Over-population crusaders say that there are just too many of us on the planet at 7.8 billion. Opponents counter that human beings always find new and enterprising ways of using our resources. People aren't the problem - it's wasteful lifestyles that cause pollution, destruction of the environment and animal life.
And in Europe - and many other countries - population is now below replacement levels anyway. Population replacement is reckoned to be 2.1 children per woman; the EU nations are all below that. France and Sweden are highest on 1.88 and 1.76 respectively.
What interests me is not so much the big arguments about population, but the psychology, and the social impact that one-child families might have.
Since the dawn of time, most individuals have had brothers and sisters as part of the family pattern and thus aunts, uncles and cousins.
A friend of mine, who is an only child, married another only child. She was always concerned that her own children would have no cousins.
Significantly, because she was an only one, she was keen to have several, so there would be siblings (she had three). If an only child feels determined to reverse the pattern, it rather dents the message of enshrining the one-child policy.
Siblings have been close bonds and they have been rivals. Having siblings has a real impact on your character.
It's striking that most leaders in Irish political life have come from bigger families and the interaction with their siblings often helped in the development of leadership.

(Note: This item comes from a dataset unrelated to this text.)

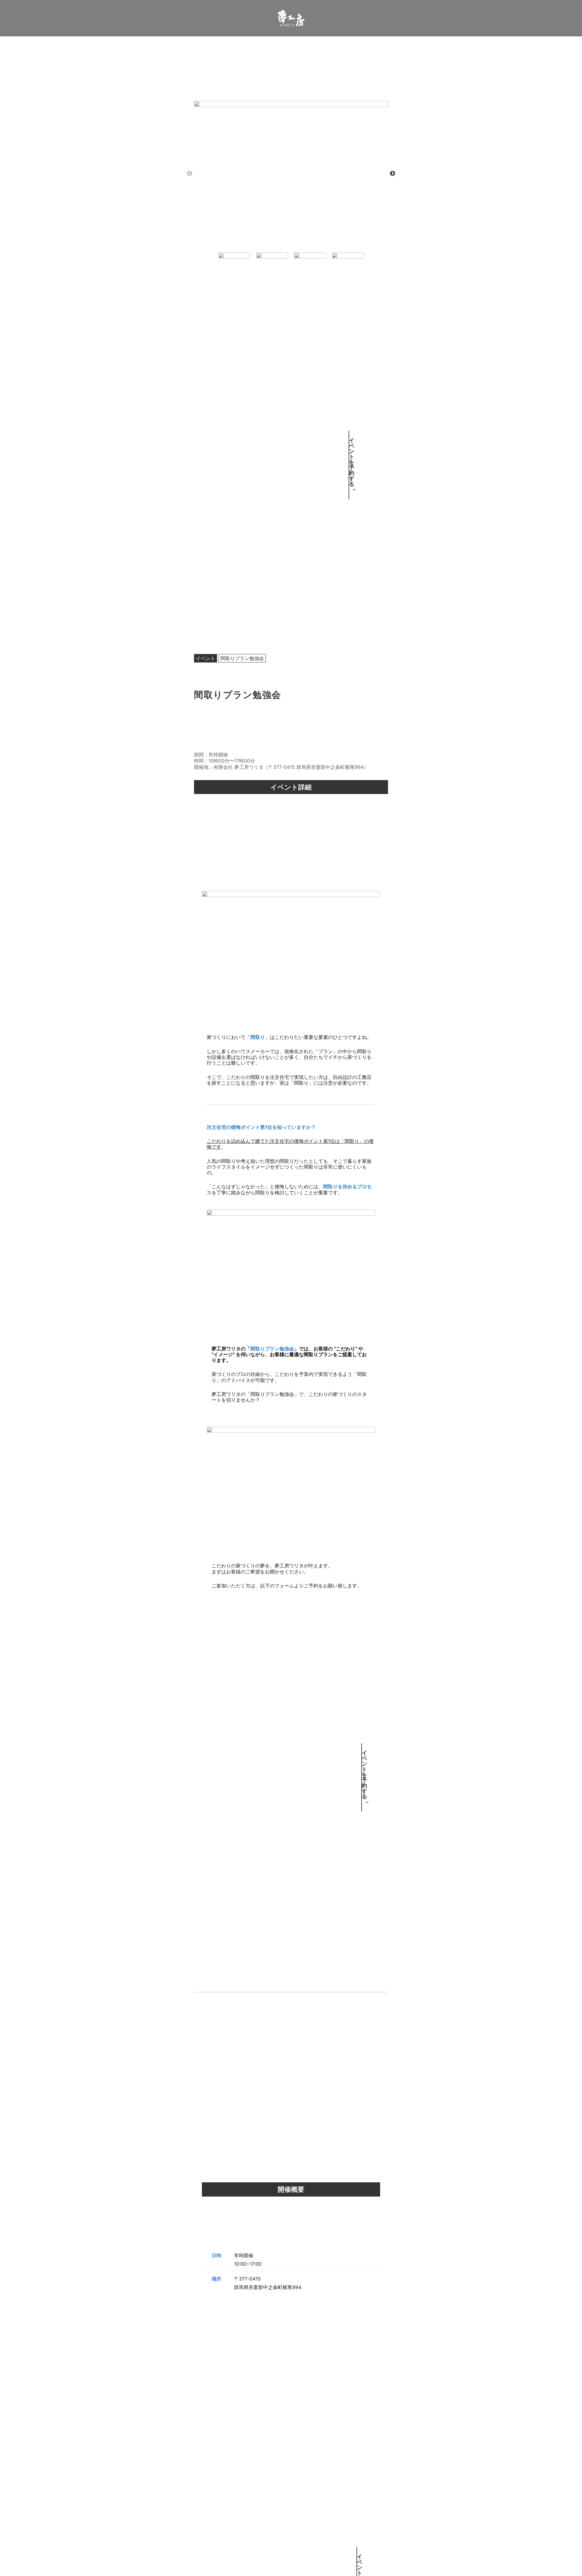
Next (393, 174)
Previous (189, 174)
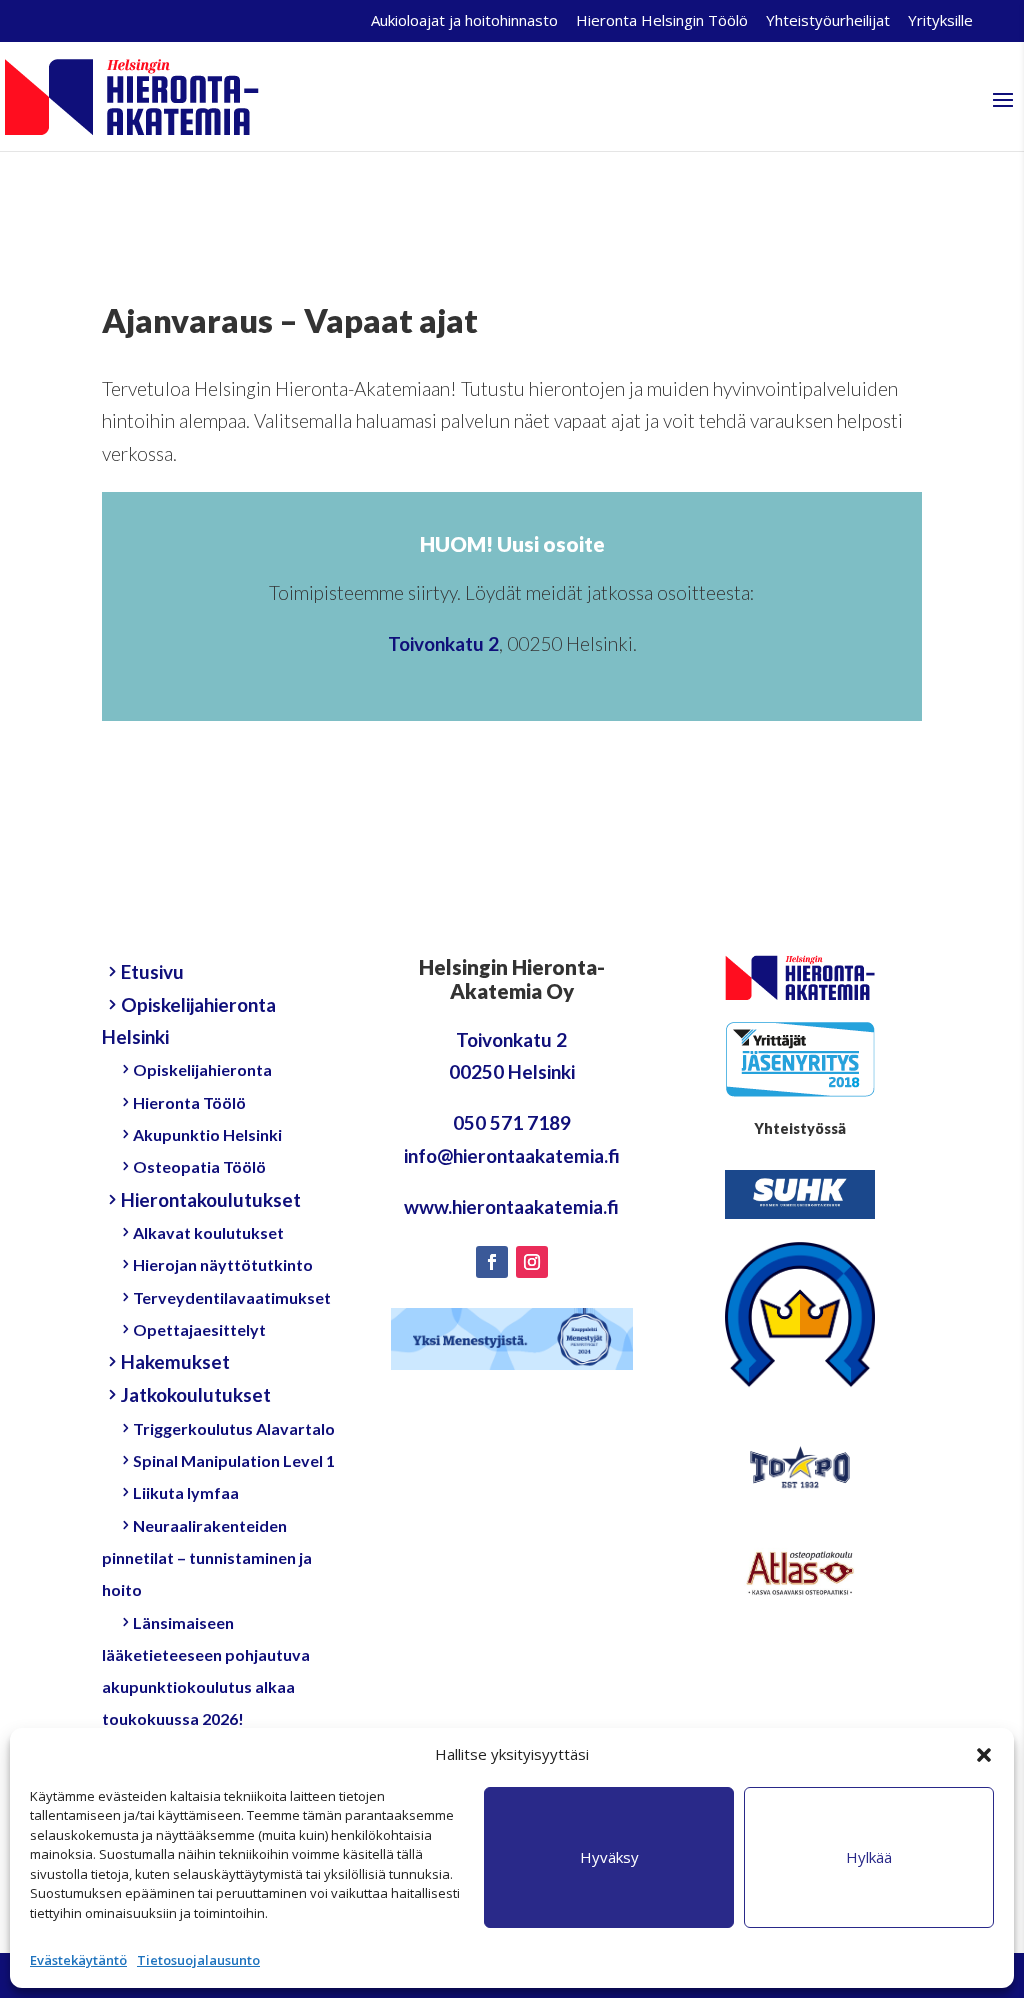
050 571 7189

An exception was Eamon de Valera, who grew up as an only child; some would say that Dev's inflexibility and certainty that he was always right derived from having been raised a lone child. (His mother remarried and had a second son. It is a poignant moment in David McCullagh's recent biography when Dev weeps tears of grief after his half-brother, a priest in America, dies in a car accident.)
Siblings are a strong factor in Mary McAleese's story: she was the eldest of nine. Until she married, aged 24, the former president of Ireland shared a bed with one of her sisters and her siblings are a focus of her affections and concerns.

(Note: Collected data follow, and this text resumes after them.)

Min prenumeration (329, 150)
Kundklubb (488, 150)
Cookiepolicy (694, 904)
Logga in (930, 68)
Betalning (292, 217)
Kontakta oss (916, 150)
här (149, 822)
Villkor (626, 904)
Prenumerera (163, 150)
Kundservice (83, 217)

Although times were hard in Belfast's Ardoyne, it really was the extended family that gave people not only support, but a kind of robustness and energy.

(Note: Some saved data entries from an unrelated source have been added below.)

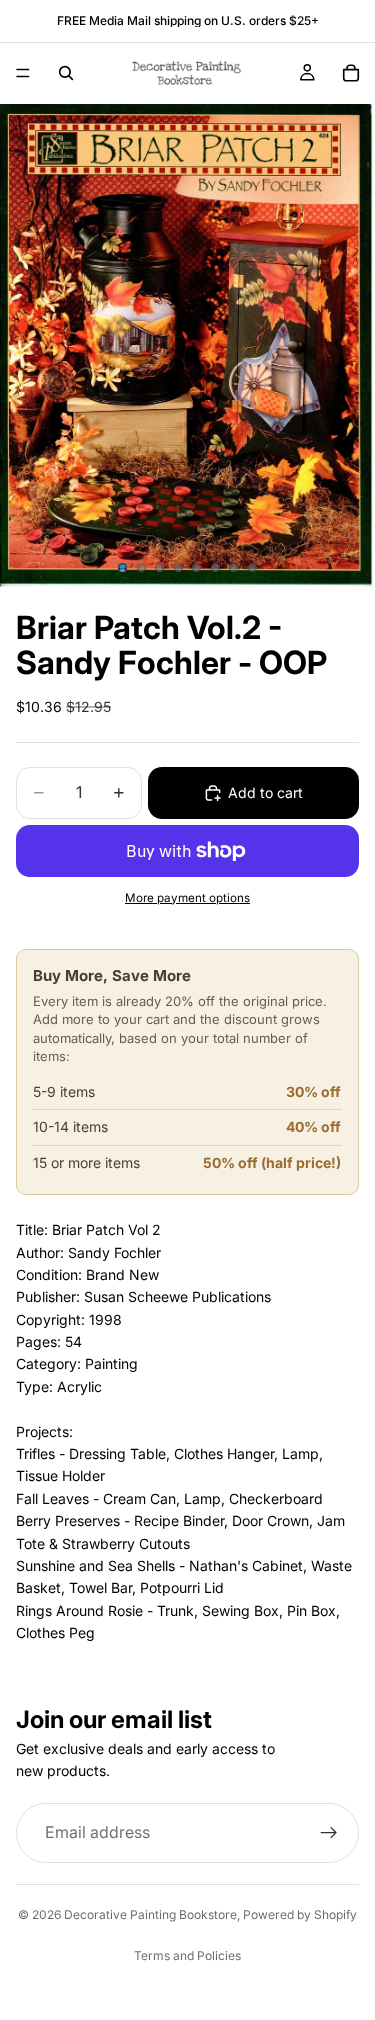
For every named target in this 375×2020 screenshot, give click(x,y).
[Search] (66, 73)
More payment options (187, 898)
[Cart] (351, 73)
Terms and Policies (187, 1955)
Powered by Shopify (300, 1914)
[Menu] (23, 73)
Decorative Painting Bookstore (150, 1914)
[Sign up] (329, 1833)
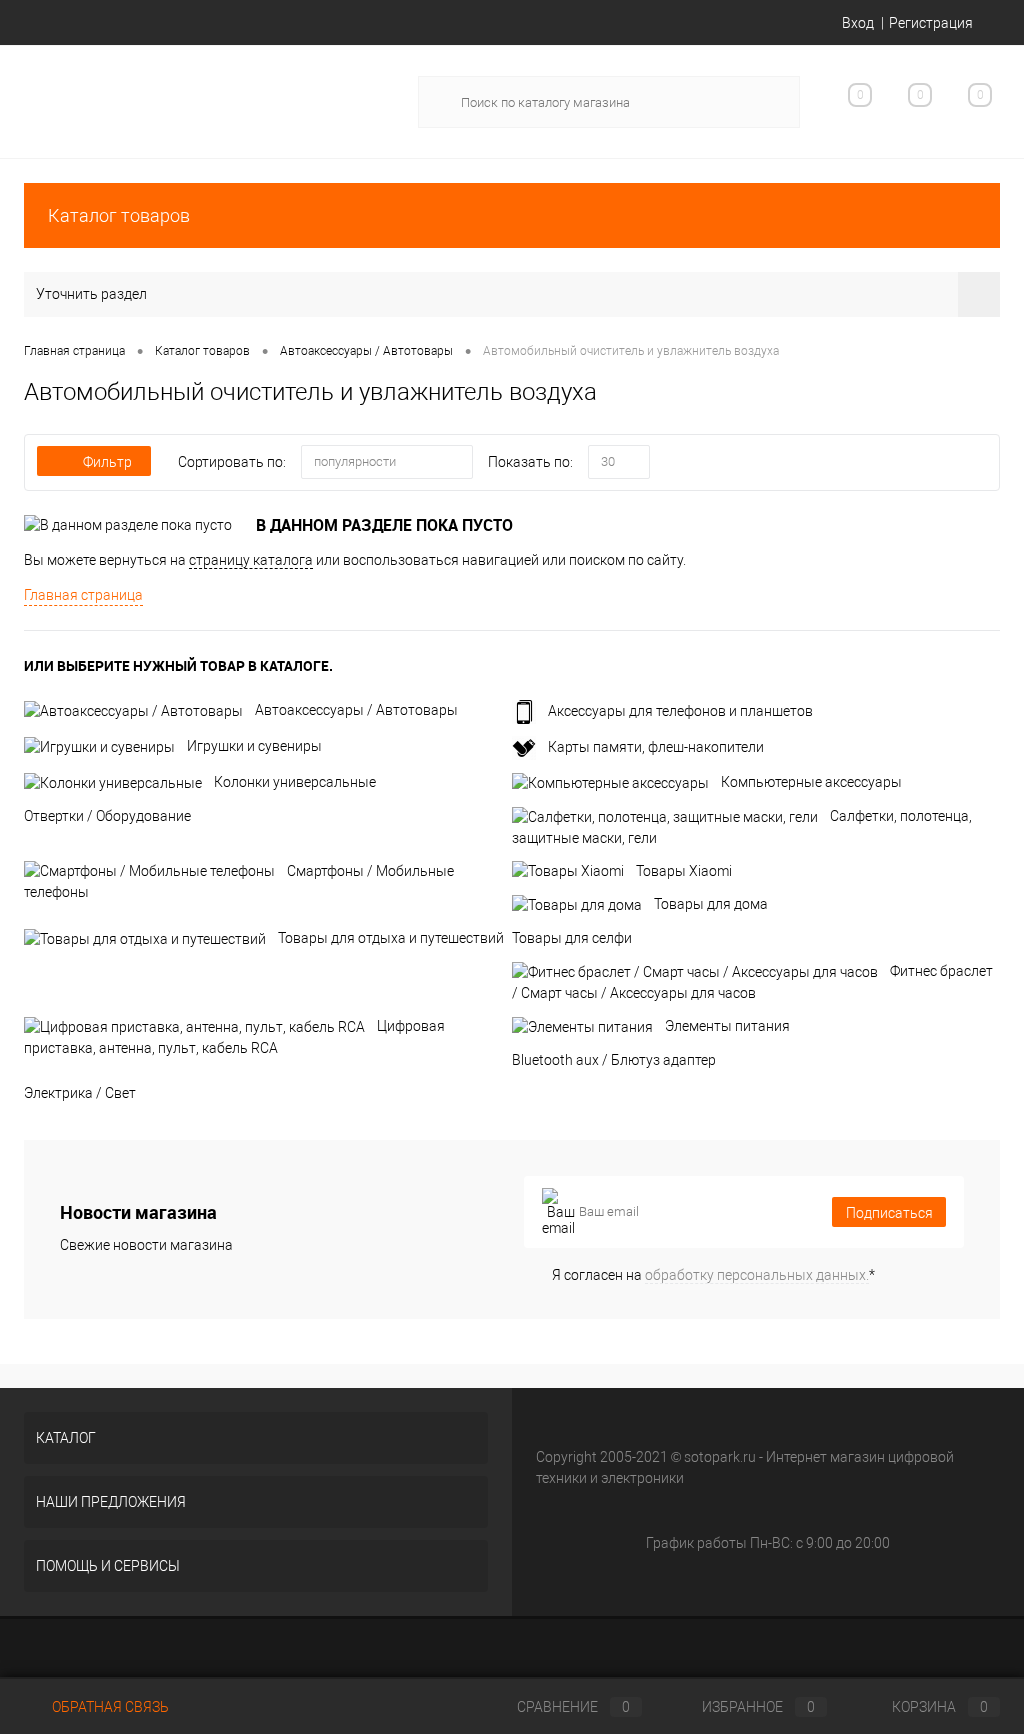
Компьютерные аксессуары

Siblings have been rivals - the Cain and Abel story has been replicated in many genres - and they have been partners.
Brothers have invented things together - Orville and Wilbur Wright with the first airplane - and sisters have sung together (the Nolans, and before them the Beverleys and the Andrews), as have entire families, a la Von Trapp and the Corrs.
When men form a bond, they call themselves a "band of brothers": Jack and Bobby Kennedy were just that, one absolutely reliant on the other. But brothers fall out: look at Princes William and Harry.
When women form a bond, they call themselves a "sisterhood". Constance Markievicz cared more deeply for her sister Eva Gore-Booth than for her husband or children.
Although when sisters (or brothers) fall out, the feud can be permanent, possibly because the emotional involvement runs so deep: like Hollywood stars Joan Fontaine and Olivia de Havilland feuding for decades. Ditto writers Margaret Drabble and AS Byatt. The sister-brother relationship is perhaps less prone to rival hostilities.
There have always been only children, for one reason or another, but the template of human relationships has been based on siblings.
The fall in fertility, with the one-child family becoming more common, must undoubtedly change patterns of psychology, and society.
One Planet, One Child lists the advantages of the one-child family (besides helping out the Brazilian rain forest): better "relationship satisfaction" and the benefit to the child that "one child gets more attention".
How will that pan out? A sarky response on social media predicts that the one-child norm will lead to "more spoiled brats that think the world revolves around them because they never had siblings to teach them otherwise".
My son's response struck a more plangent note: "It sounds so lonely."